DENVER — In the days before the coronavirus pandemic , the Broncos were set to play the Atlanta Falcons in London. They were to play at Tottenham Hotspur Stadium, marking the team’s first international game since 2010.

Why would the Broncos lobby the NFL for a game that’s an 11-hour flight from home?

Their brand needs a lift. The Broncos haven’t been the Broncos as the world knew them. Playing in London was less about playing a game and more about a hopeful reminder, “Hey, remember us?” John Elway? Peyton Manning? Those sweet orange helmets with the ‘D’?

Ever since Manning retired after Super Bowl 50 in 2015, the Broncos have lost more than a Hall of Fame quarterback. They’ve lost their mojo. They’ve lost their status in the “they’re always good” crowd with evergreen performers like the Ravens, Seahawks, Packers and Patriots. Outside Broncos Country they’ve lost relevancy.

That’s what four straight seasons without a postseason appearance will do. That’s what 27 wins over four seasons will do. That’s tied for the worst four-year stretch since 1975.

Hey, don’t take it from me. Take it from John Elway, the president of football operations and a fan of Broncos history: “The bottom line is we’ve got to win. That’s ultimately the bottom line.”

And that’s what makes 2020 such an important season for the franchise. It’s the first long look at quarterback Drew Lock. It’s a shot for Vic Fangio to show he’s the right guy for the job. It will confirm the notion the Broncos are back on track ... or still treading water, going nowhere.

It’s also going to be played during a pandemic — a time when a lot of people have more important things to worry about than a football team that’s just OK.

They’ll tune out if there’s not a good reason to watch. Winning is a good reason to watch. Lose, and a bunch won’t.

Throw in strong emotions during a presidential election ... disapproval over players kneeling during the national anthem ... moms and dads with kids attending school in the living room ...

You get the point.

Did I mention fans won’t be allowed at Empower Field at Mile High for the season opener and attendance overall figures to be limited? Sunday afternoons at Mile High were stress relievers.

Not this year. At least not like usual.

The Broncos have not been themselves, and that’s true of all facets of the organization.

The steady and prideful ownership of Pat Bowlen has been replaced with ugly family lawsuit after ugly family lawsuit.

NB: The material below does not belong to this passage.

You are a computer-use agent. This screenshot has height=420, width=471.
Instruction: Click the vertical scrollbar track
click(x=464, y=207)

The franchise that brought you two decades of Elway and Manning shuffled between Trevor Siemian, Paxton Lynch, Brock Osweiler, Case Keenum, Joe Flacco and Brandon Allen. The Broncos had only four head coaches over 30 years. They had four in the past decade.

All those black eyes eventually make it hard to see the glory days of yesteryear.

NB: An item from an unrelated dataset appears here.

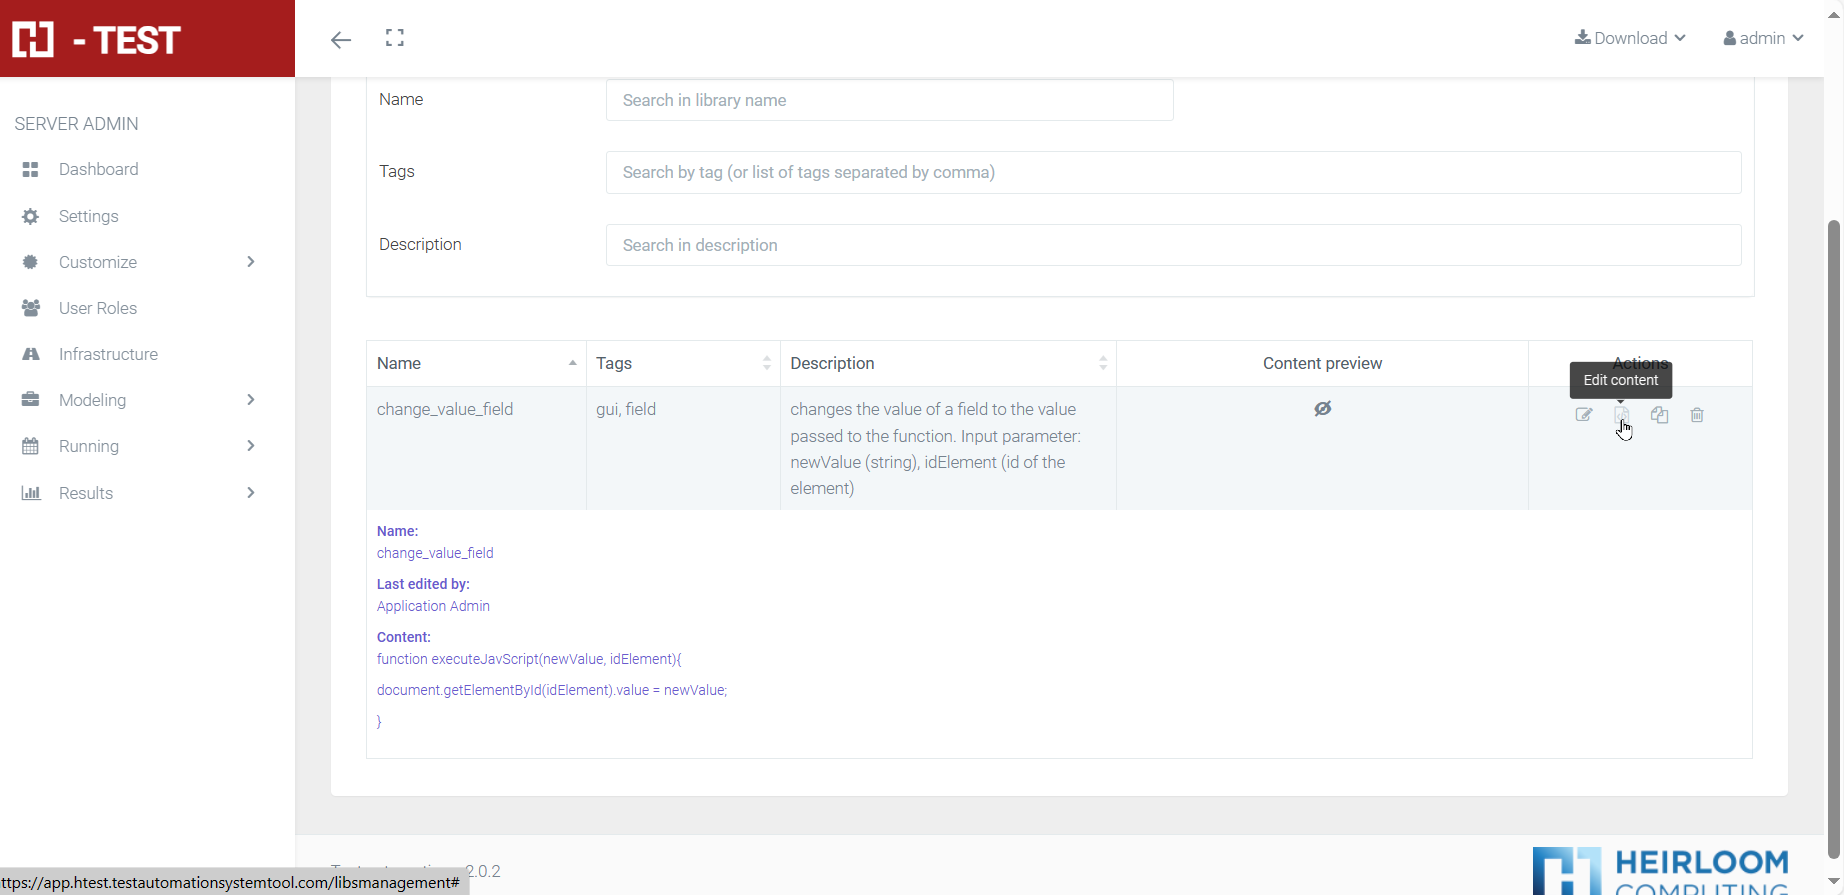This screenshot has height=895, width=1844.
Task: Open Settings in the sidebar
Action: point(88,216)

Maybe that’s why Elway struck a tone of urgency before this season. Maybe that’s why he consistently turned the conversation from the demands of COVID-19 back to winning.

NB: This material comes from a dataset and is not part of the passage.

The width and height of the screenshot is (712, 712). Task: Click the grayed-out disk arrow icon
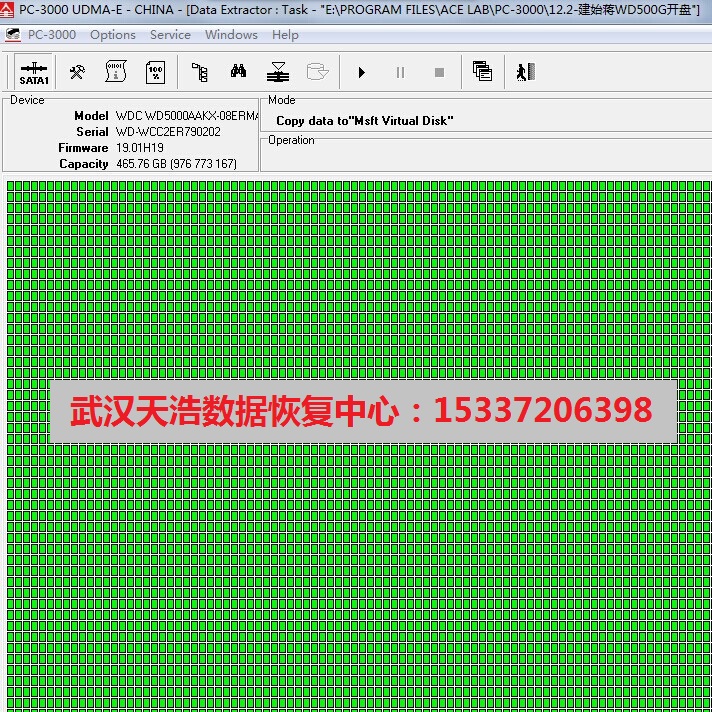tap(317, 72)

“It is what it is. Whoever handles this the best they will probably have the most success. We can’t sit here and bitch about it,” Elway said. “We’ve got to realize it’s part of it, and we’ve got to deal with it and stay with our nose to the grindstone. This is not going to be over in a month. It’s going to take us six months. As long as we realize the length of this and how long this commitment is going to be, then we’ve got a chance to be successful.”

For the Broncos, there is no better time than now, even after Von Miller’s ankle injury. There is no more necessary time than now, because they haven’t been the Broncos the world once knew.